WHAT YOU ARE ASKED TO DO:
Only the lines from the one with "Screen dimensions: 1000x934" through the last line of the material below belong in the answer, copied exactly and without pictures.

>>>>>

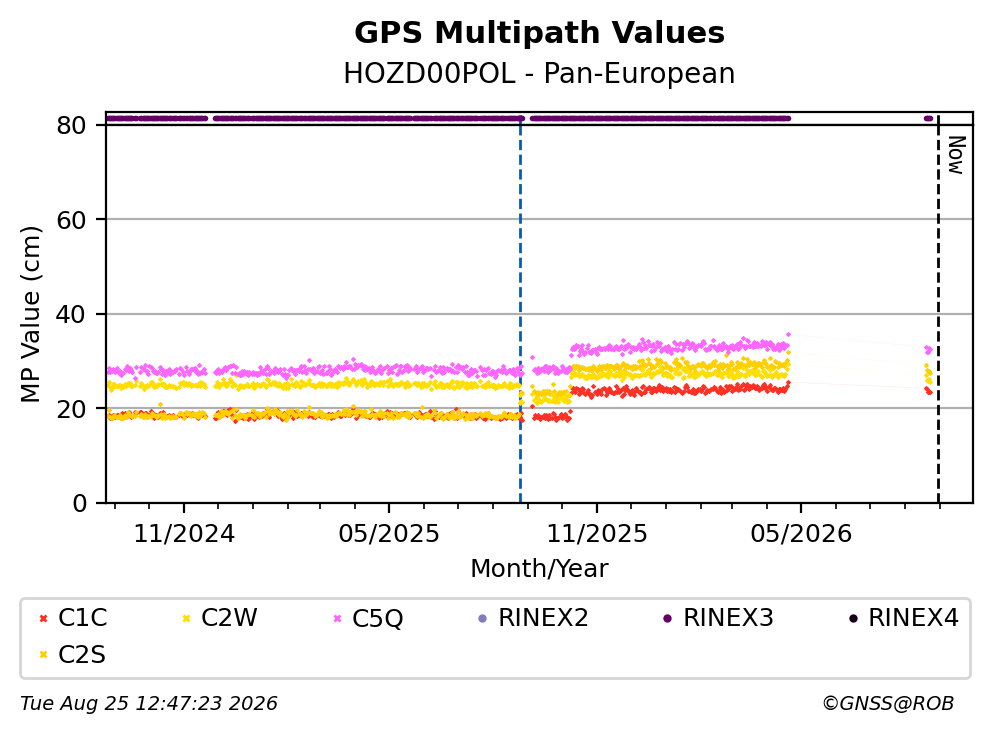
Task: Click the black dashed Now line
Action: 938,310
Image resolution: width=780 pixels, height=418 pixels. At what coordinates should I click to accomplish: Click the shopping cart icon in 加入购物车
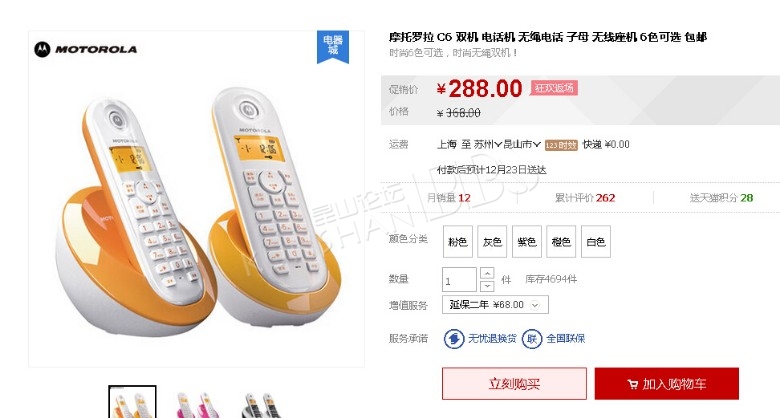pyautogui.click(x=632, y=384)
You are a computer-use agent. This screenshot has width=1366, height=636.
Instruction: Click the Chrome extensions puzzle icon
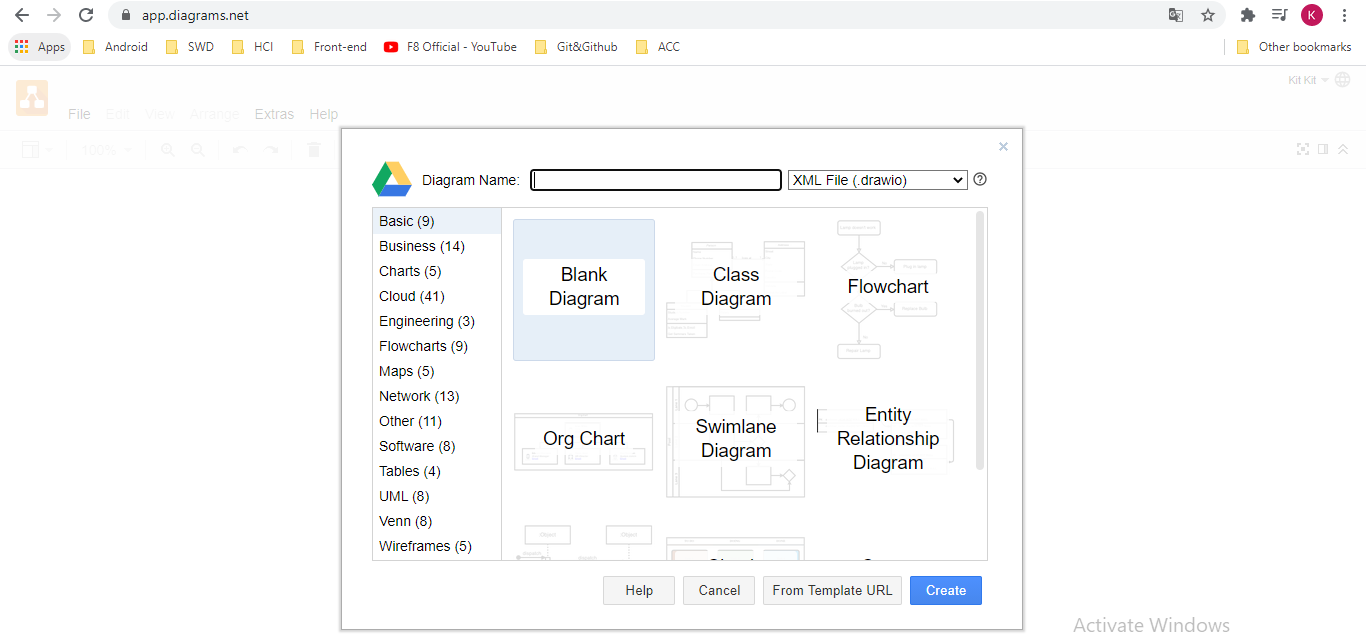(x=1248, y=15)
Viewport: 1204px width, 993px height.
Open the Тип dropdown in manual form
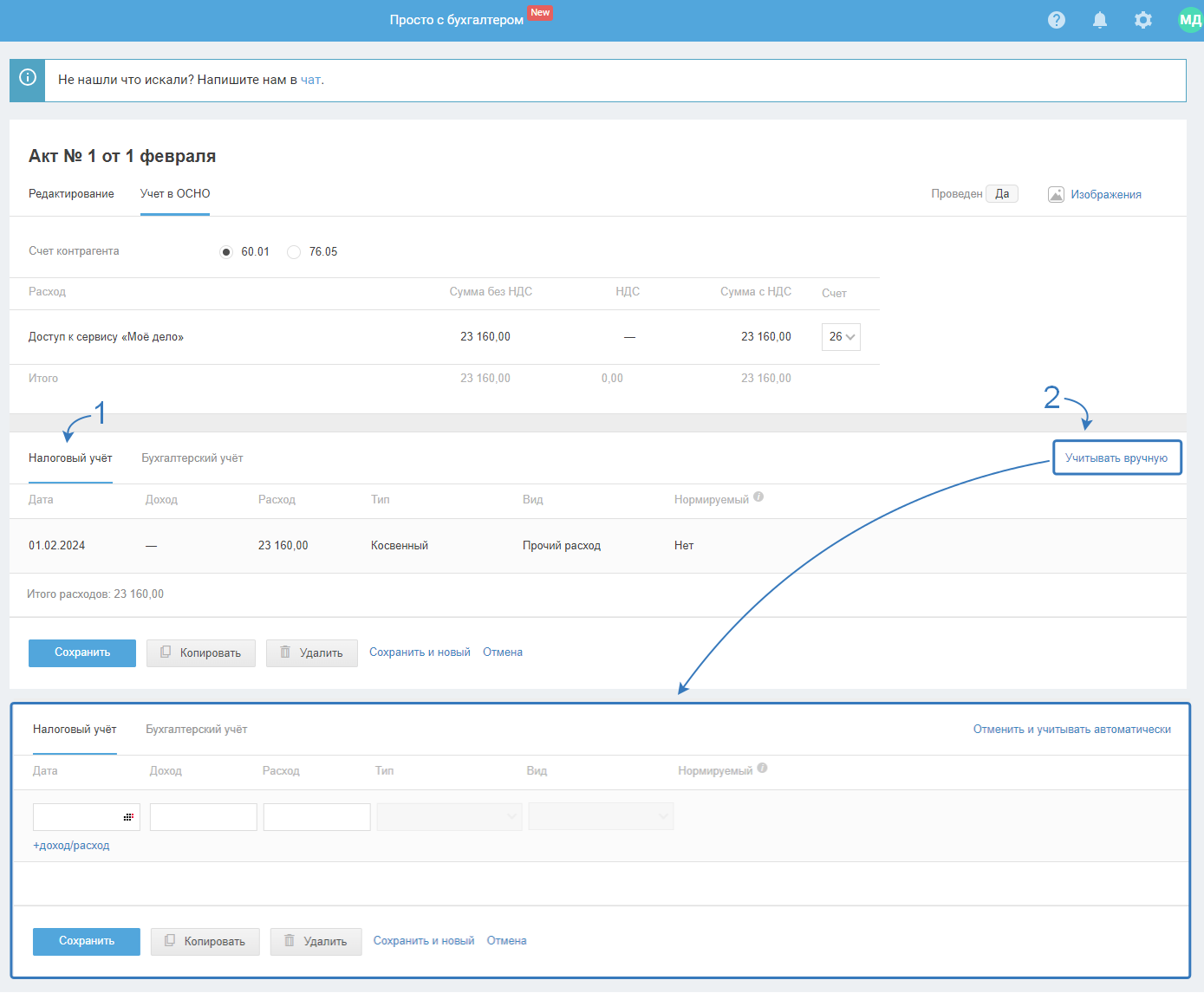(x=449, y=817)
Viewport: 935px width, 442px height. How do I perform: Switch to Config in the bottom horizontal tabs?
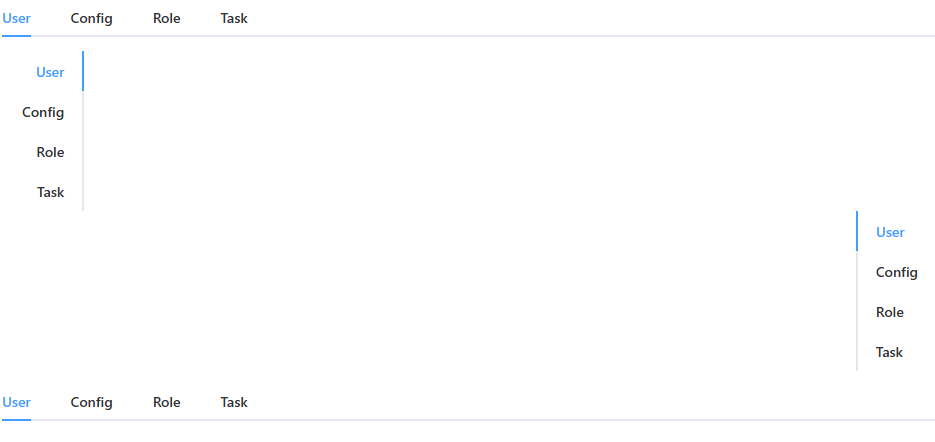click(x=91, y=402)
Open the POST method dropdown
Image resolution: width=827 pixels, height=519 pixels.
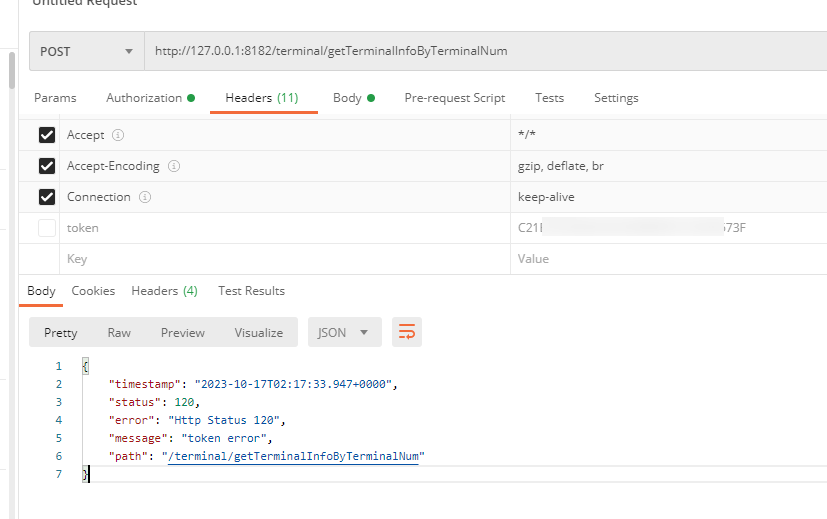(x=86, y=51)
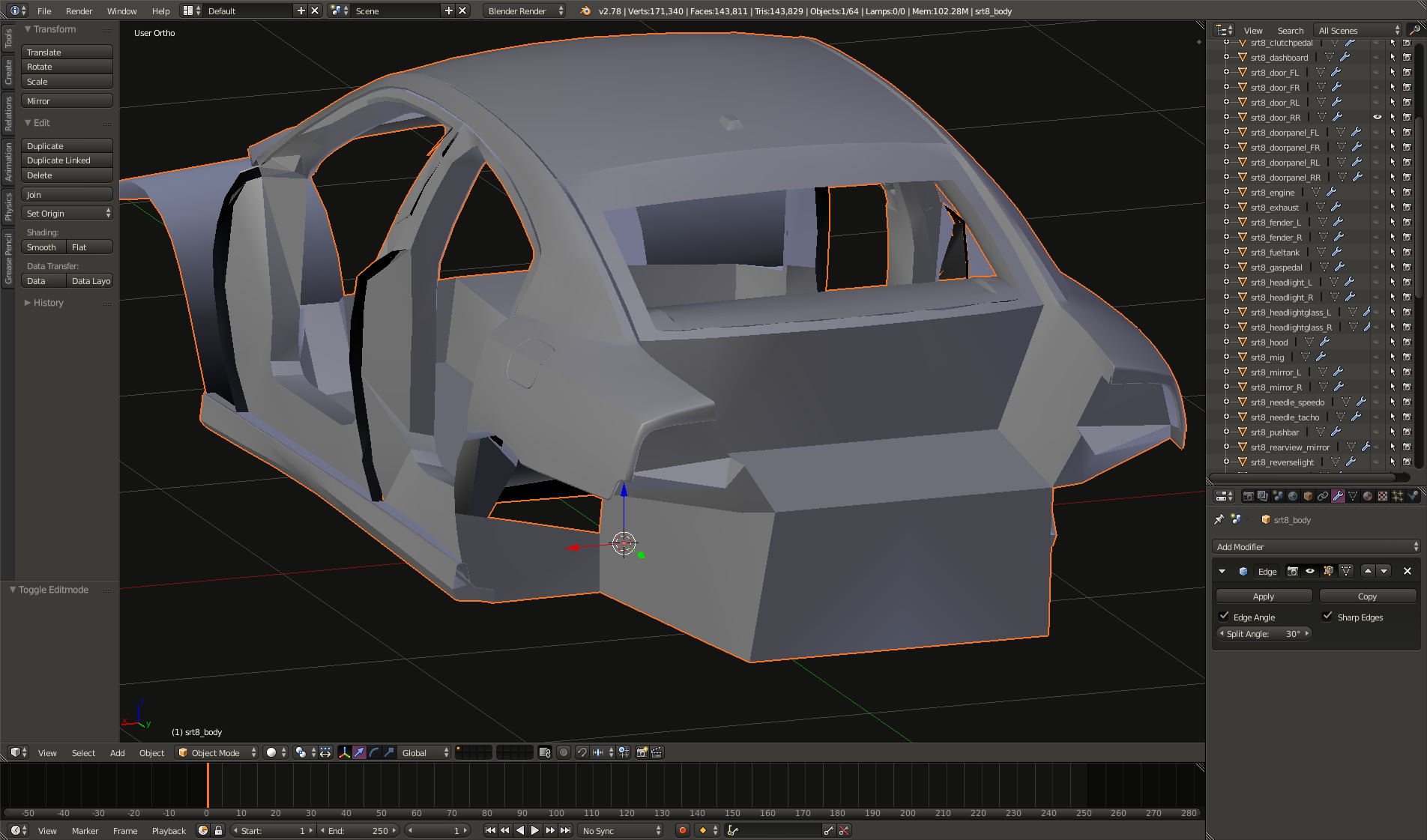This screenshot has width=1427, height=840.
Task: Open the Particles properties tab icon
Action: 1398,496
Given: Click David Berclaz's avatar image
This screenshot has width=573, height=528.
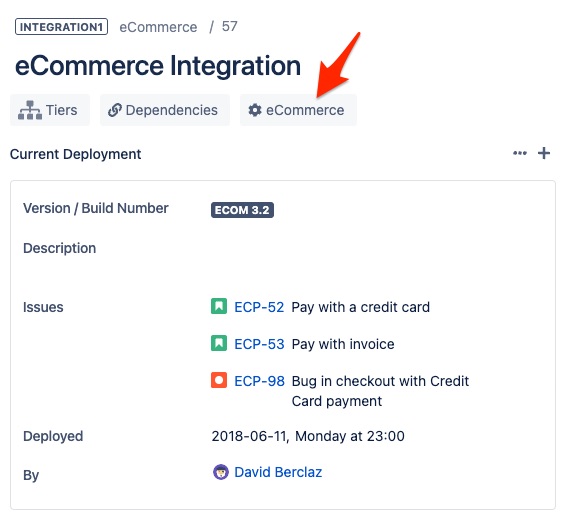Looking at the screenshot, I should point(221,472).
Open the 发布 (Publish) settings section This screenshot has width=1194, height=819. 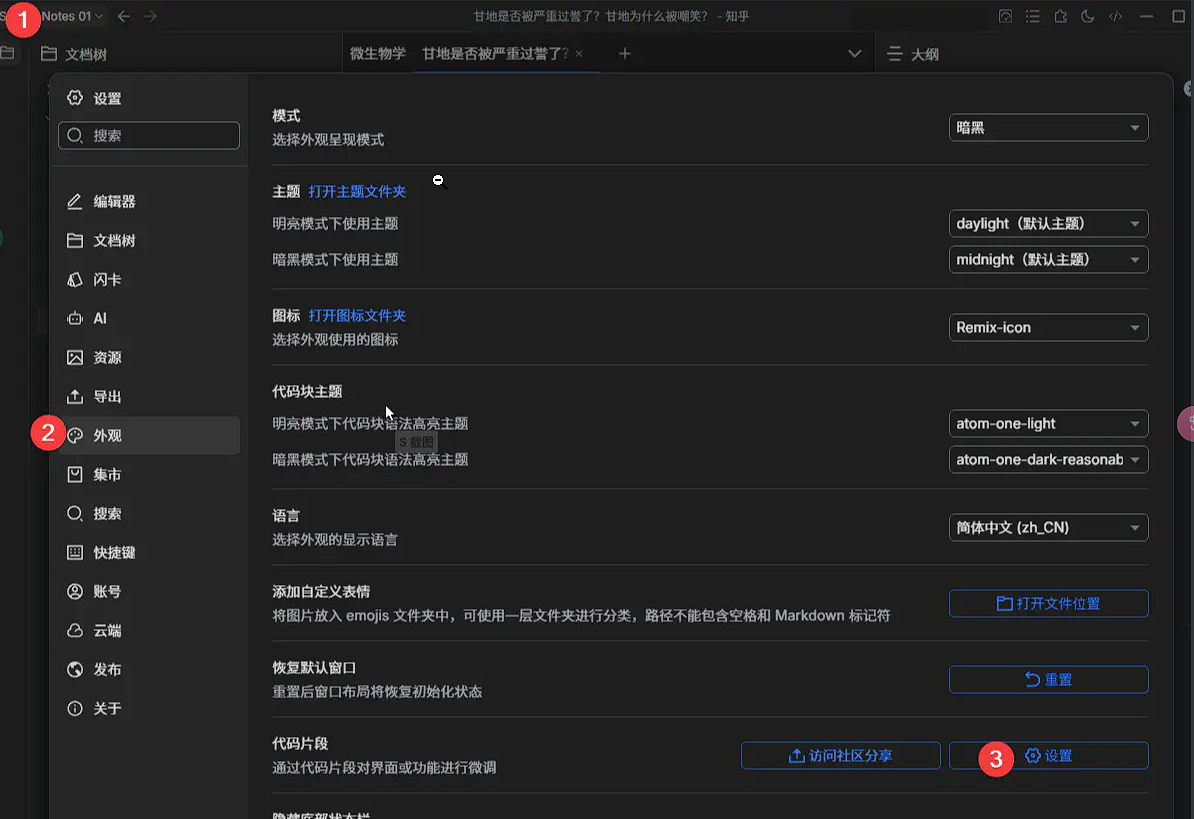[x=107, y=670]
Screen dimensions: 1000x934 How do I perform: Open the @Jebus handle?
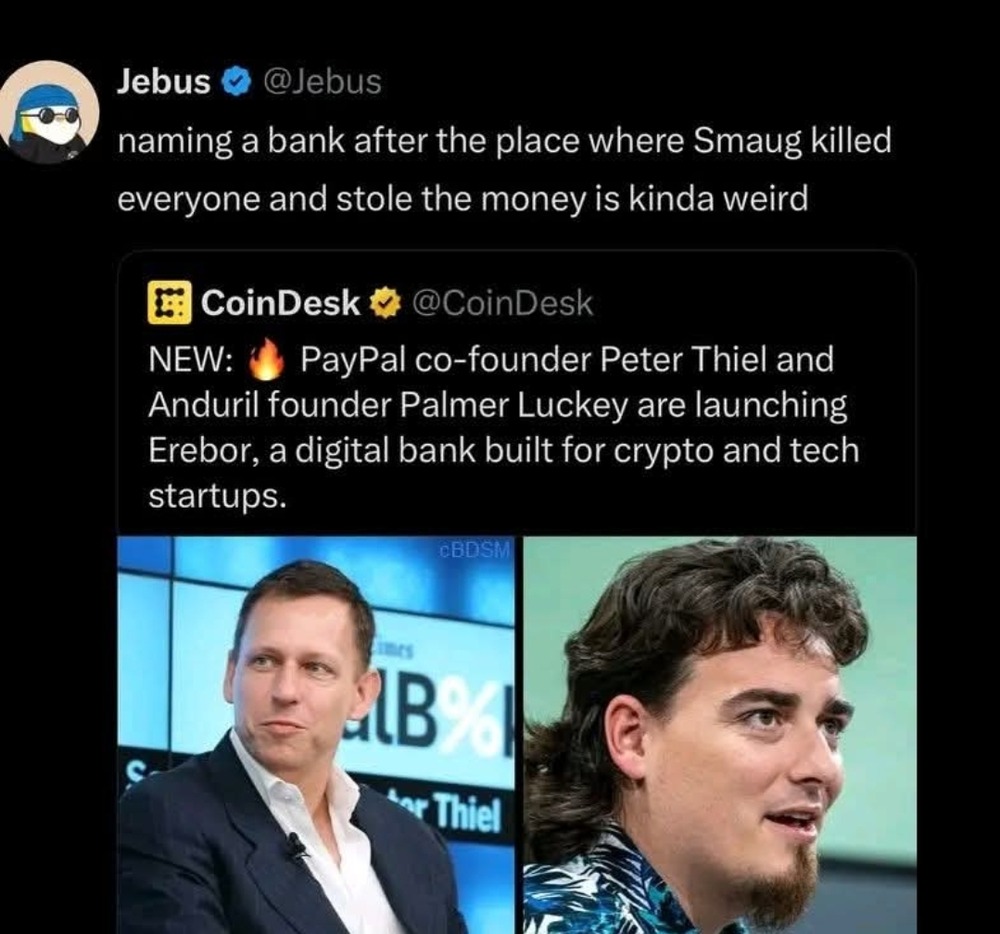[x=322, y=82]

<<<<<

ANSWER TO THIS EXERCISE:
Screen dimensions: 1000x934 How do I perform: Open the @Jebus handle?
[x=322, y=82]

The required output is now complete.